A travers ces ateliers, l’association a pu aborder des points tels que les vaccins (lesquels faire selon les âges, et où ?), les stéréotypes de genre ou la vie affective. Une thématique qu’apprécient notamment les jeunes hommes isolés désireux de rencontrer un ou une partenaire. Quant à la santé sexuelle, un des attendus du programme, elle a fait l’objet de différentes rencontres, particulièrement sur le sujet des infections sexuellement transmissibles. « Tout dépend de l’intérêt des personnes, mais on ne souhaite pas s’enfermer là-dedans, nuance Nolwenn David. Vu notre démarche, il faut souvent laisser la place à d’autres questions avant d’y arriver. L’étape indispensable est d’abord de créer un lien de confiance avec les personnes. Sans quoi ce type d’ateliers n’a pas de sens. »

L’expérimentation du projet est censée s’achever en 2026. Avec l’objectif, comme Médecins du monde en a l’habitude, de transférer à terme le programme à d’autres associations. Et, pour cela, de sensibiliser à la santé communautaire. « Des maisons de santé pluridisciplinaires travaillent ainsi, l’éducation populaire y a recours, et l’idée de faire avec les personnes est inscrite dans les textes réglementaires, explique Sylvaine Devriendt. Il faut désormais expliciter l’intérêt de ces postes de facilitateur communautaire et inciter à ce qu’ils soient reconnus. » L’Institut Renaudot, à Paris, doit ainsi former les agents de l’agence régionale de santé (ARS) pour les aider à mieux en saisir la portée, dans le cadre de ses appels à projets.

L’évaluation sera une des clés de la réussite du programme « 4i ». « Quand je sais que les personnes vont quitter les lieux, je leur demande d’écrire sur leur expérience, souligne Nolwenn David. Mais il faudra trouver des méthodes d’évaluation autres, pour que les personnes se sentent libres d’exprimer leur ressenti. » A cette fin, elles pourraient être amenées à participer à l’élaboration des critères d’évaluation du programme. Faire avec, toujours.

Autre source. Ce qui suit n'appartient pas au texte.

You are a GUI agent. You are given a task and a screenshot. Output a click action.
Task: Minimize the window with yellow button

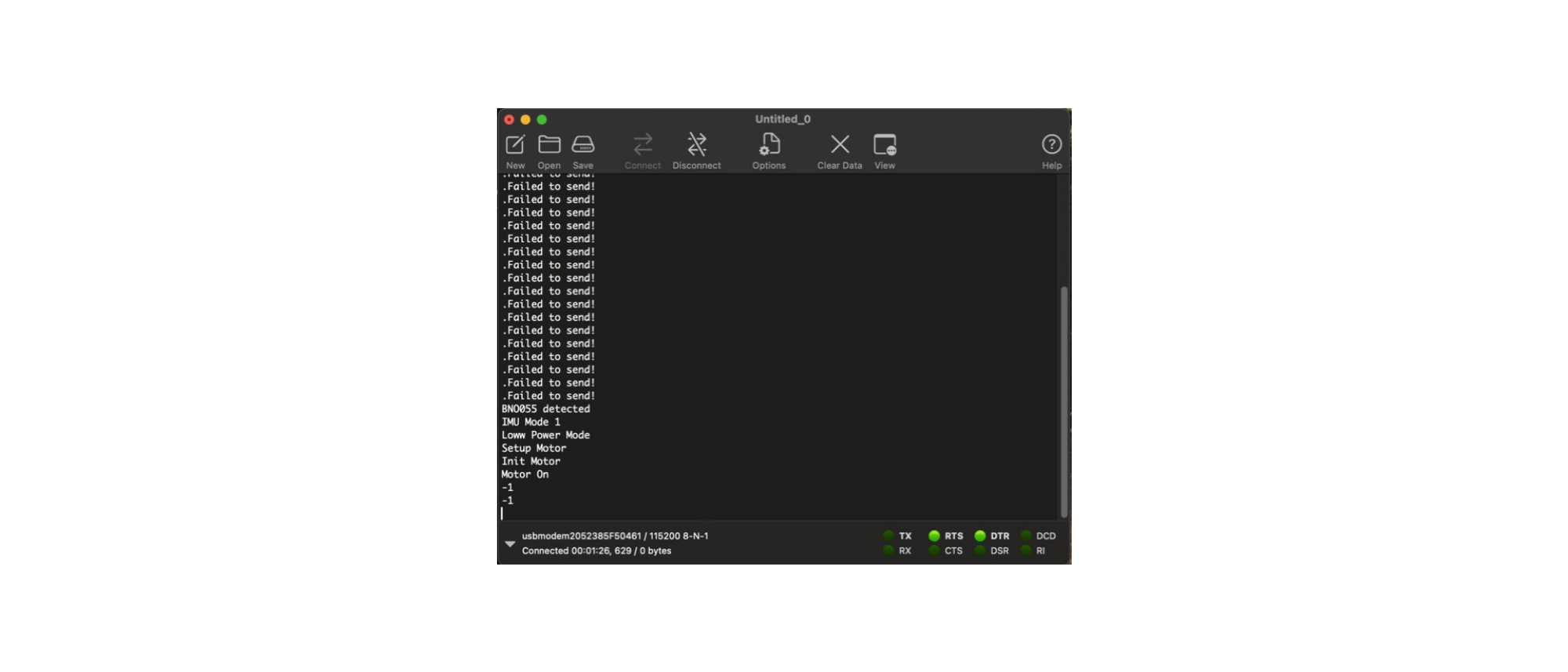[x=525, y=120]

Une recherche sur les femmes enceintes

Dans le cadre du programme « 4i », Giulio Borghi, interne au CHU de Nantes et bénévole à Médecins du monde, a publié un rapport intitulé « La perception de l’impact des habitats 4i sur la santé des femmes enceintes et en post-partum ». Les personnes interrogées évoquent l’angoisse liée au logement, à la situation administrative, à l’isolement social. La santé mentale apparaît comme la dimension la plus impactée par le fait de vivre dans ce type de lieux. Vient ensuite l’insécurité alimentaire, liée aux difficultés financières, à l’absence de cuisine et à la distribution de nourriture inadaptée. Et, enfin, la souffrance, la fatigue physique et les complications au cours de la grossesse, reliées aux conditions de vie (absence d’accès à l’eau, froid, partage de chambre, etc.). A partir de ces résultats, l’équipe de recherche a élaboré des pistes d’action : augmenter le nombre de places disponibles dans les dispositifs d’hébergement proposant un accompagnement d’insertion sociale ; développer un système d’aide alimentaire respectant les besoins de santé et les habitudes nutritionnelles ; favoriser l’intégration sociale par la promotion d’activités en groupe ; et, enfin, faciliter l’accès au système de soins grâce à un accompagnement pluridisciplinaire.

Notes

(1) Dispositif de cuisine mobile mis en œuvre à Nantes par l’association Saint-Benoît-Labre.